Isso deve-se, fundamentalmente, a duas razões:
uma, de estética, e a outra, o tornar a página demasiado carregada e dificultar enormemente a entrada a quem não tem uma ligação de Net muito rápida.

No entanto, fica apromessa de que, provavelmente depois das férias, irei colocar uma coisinha bonitib«nha com os selos de alguns blogues amigos. Nessa altura, o seu estará lá com o maior gosto e prazer.
E, se por acaso, no meio de tanta coisa que sempre surge, me esquecer, peço-lhe que me recorde.
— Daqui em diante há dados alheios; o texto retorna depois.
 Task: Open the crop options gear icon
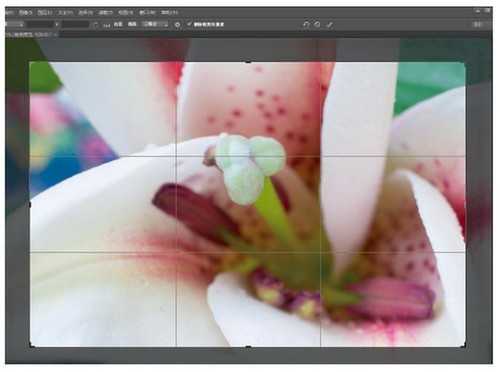point(177,25)
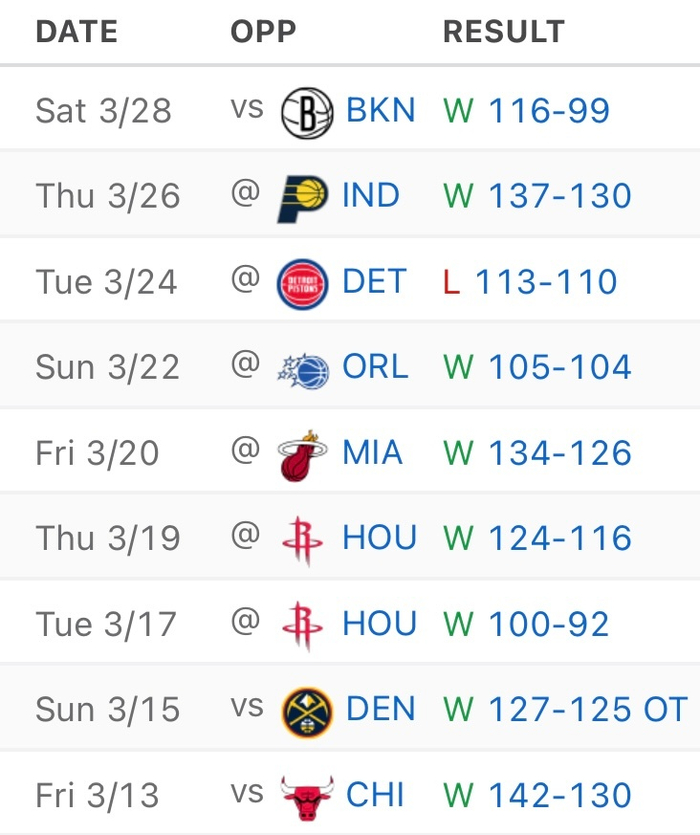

Receba um grande abraço e os meus agradecimentos pelo carinho que tem devotado ao meu trabalho.

Jorge P.G.

o escriba disse...

Isabel

Mas tens sensibilidade para os sentir, o que já não é pouco, amiga!

Falando agora baixinho para ninguém nos ouvir, eu acho que uma certa lagartinha rastejou até aqui atrás das nossas cadeiras de jardim e deu conta do que disseste àcerca do selo da amiga. Então lá foi ela tratar de repor a verdade, digo , o tamanho e , voilá...! O selinho da Lagartinha é pequeniiiinooo!!!

bjinhos
Esperança

o escriba disse...

Ana Lagartinha

É normal gostarmos de poesia quando estamos tristes, é normal gostarmos de música quando estamos alegres. Olhe é tudo normal, quando é a nossa sensibilidade que mexe. Pelo menos é a minha opinião.
Por isso fico à espera de ler as suas letras bem somadas sobre a sua visão do mundo. O título é convidativo:"Minorias". Já dizia um amigo meu que são os "pormenores" que fazem os "pormaiores".


bjinhos
Esperança

o escriba disse...

Jorge

Não se preocupe com o meu selinho. Compreendo perfeitamente. Eu vou ao seu espaço porque gosto muito, do que aprendemos, do que rimos, do que partilhamos. Agradeço também o bom acolhimento que me fez desde o início deste meu canto.